Example of Writing Grammar to Specify a Language
    We will do one example to learn how to write a grammar of a language. 
    Here is an assembly language source file.
    
    ; test xas
      
      symbol
        sp r10    ; stack pointer
        base 100
        dd 2
      code 100
        add r1 r2
        jmp exit
        ld base
        ld 200
      :exit
        add r2 r3
        inc r4 1
        inc r3 dd
        jt exit
      data 200
        10 20
      end
    
    We will write a grammar to specify this ASM langauge.  Assuming that
    the comment line that begins with ";" will be removed by the scanner. 
    Here is the grammar.
    
    program = symsec codesec datasec
      symsec = tkSYMBOL sympair
      sympair = tkNAME symval sympair |
        nil
      codesec = tkCODE tkNUMBER codeline
      codeline = tkLABEL oparg | oparg | nil 
      oparg = opargs codeline
      datasec = tkDATA tkNUMBER dataline 
      dataline =  tkNUMBER dataline |
        tkEND 
      
    
    Where tkXXX denotes a terminal symbol; nil is an
    empty string.
    
    These non-terminal symbols are special: 
        symval       
    the scanner gets either: a name, a register name (r0, r1...), a constant
        opargs       
    parse the line: opcode operand ...  (the machine instruction).  We
    will not get into the details here.
    
    These terminal symbols are more general:
        tkNAME        
    match any non-reserved word  (reserved words are all terminal symbols),
    also keep the string in the symbol table.
        tkLABEL      
    match string begins with ":" (a label), also keep it in the symbol table
        tkNUMBER     match an
    integer
    
    ASM grammar reads this way.
    A program consists of three sections: symbol section, code section and data
    section.  
    The symbol section begins with "symbol" follows by any number of symbol
    pair.  
    A symbol pair consists of a name and a symbol-value.

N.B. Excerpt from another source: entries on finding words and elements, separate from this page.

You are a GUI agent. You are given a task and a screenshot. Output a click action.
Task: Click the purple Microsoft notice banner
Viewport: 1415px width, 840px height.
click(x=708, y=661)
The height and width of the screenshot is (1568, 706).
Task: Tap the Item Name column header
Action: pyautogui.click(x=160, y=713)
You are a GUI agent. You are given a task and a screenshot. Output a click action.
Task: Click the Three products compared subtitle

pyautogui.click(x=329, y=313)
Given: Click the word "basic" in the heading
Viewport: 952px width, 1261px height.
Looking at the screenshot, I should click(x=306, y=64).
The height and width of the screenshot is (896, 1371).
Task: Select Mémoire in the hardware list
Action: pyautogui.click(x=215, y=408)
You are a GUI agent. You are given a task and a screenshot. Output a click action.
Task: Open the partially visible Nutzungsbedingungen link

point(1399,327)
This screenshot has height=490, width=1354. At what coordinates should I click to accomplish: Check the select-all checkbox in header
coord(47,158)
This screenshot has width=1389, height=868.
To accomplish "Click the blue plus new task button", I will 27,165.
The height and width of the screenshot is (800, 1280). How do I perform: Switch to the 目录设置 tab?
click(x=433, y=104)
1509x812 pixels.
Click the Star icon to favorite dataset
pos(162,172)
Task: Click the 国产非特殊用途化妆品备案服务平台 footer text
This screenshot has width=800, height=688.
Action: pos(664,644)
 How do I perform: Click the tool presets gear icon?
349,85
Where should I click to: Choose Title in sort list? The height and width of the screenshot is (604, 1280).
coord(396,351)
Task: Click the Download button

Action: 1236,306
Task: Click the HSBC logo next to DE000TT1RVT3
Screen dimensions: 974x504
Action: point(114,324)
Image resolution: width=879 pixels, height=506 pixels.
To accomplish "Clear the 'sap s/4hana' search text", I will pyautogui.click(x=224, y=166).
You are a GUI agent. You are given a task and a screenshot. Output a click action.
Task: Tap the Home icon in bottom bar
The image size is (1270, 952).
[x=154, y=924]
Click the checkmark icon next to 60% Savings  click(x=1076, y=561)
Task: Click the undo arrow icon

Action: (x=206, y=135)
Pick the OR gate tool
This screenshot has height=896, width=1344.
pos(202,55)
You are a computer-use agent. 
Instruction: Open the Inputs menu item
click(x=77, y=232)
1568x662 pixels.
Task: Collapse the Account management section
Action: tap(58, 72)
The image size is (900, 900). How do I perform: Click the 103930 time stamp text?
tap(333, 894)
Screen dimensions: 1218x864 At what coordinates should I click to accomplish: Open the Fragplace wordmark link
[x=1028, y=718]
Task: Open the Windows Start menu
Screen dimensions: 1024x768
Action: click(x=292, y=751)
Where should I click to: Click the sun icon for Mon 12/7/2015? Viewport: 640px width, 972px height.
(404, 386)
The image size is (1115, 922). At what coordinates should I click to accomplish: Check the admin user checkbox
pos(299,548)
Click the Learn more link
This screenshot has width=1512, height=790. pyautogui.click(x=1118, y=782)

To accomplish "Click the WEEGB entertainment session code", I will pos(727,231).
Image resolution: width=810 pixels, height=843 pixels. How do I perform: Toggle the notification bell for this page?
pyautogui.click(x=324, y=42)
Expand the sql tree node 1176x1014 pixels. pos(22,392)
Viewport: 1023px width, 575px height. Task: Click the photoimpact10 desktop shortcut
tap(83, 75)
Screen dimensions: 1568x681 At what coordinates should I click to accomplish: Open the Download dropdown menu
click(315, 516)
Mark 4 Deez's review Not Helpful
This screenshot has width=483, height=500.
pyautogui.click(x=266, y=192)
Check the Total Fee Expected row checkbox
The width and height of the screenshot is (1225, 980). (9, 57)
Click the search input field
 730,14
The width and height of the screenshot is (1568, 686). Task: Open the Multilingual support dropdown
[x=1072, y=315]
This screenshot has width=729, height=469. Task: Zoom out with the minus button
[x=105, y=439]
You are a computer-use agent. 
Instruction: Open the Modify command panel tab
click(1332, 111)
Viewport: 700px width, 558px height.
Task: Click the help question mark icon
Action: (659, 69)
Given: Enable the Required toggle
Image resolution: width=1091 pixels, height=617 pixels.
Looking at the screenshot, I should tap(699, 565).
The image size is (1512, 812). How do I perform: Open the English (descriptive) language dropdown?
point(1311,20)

    The code section begins with "code" follows by a number follows by any
    number of code-line.
    A code-line is either 
      1)  begin with "label" follows by "opcode-arguments"  or
      2)  "opcode-arguments"   (no label) 
    Where "opcode-arguments" is the actual machine code.  We will not get
    into details here.
    The data section begins with "data" follows by a number follows by any
    number of data-line terminated by "end"
    A data-line is a number.
    
    Please note how we write a right recursive grammar to represent "any number
    of ...".  We need a "nil" to denote a finite repeat (that it will
    end).  Here is the grammar for "any number of sympair".
    symsec = tkSYMBOL sympair
      sympair = tkNAME symval sympair |
        nil
    
    From this grammar we can generate a parser (in any language)
    automatically.   Here is an excerpt from the grammar of ASM
    language (in C).
    
    int program(void){
          if( symsec() ){
              commit(codesec());
              commit(datasec());
              return 1;
          }
          return 0;
      }
      int symsec(void){
          if( tok == tkSYMBOL ){
              mylex();
              commit(sympair());
              return 1;
          }
          return 0;
      }
      int sympair(void){
      loop:
          if( tok == tkNAME ){
              pusht(tokstring);
              mylex();
              commit(symval());
              goto loop;
          }
          return 1;
      }
        . . .
        
      
    Where mylex() is the scan function. It reads the next
    token.  tok is the current token.  commit()
    calls a function and makes sure that it returns true. "pusht()"
    is an extra "action routine" that is defined outside the grammar.  It
    is necessary so that the parser can generate output. In this particular
    example, the parser saves the string of the token in a stack to be used
    later.
    
    Good luck with your grammar writing!
    
    last update 2 Sept 2014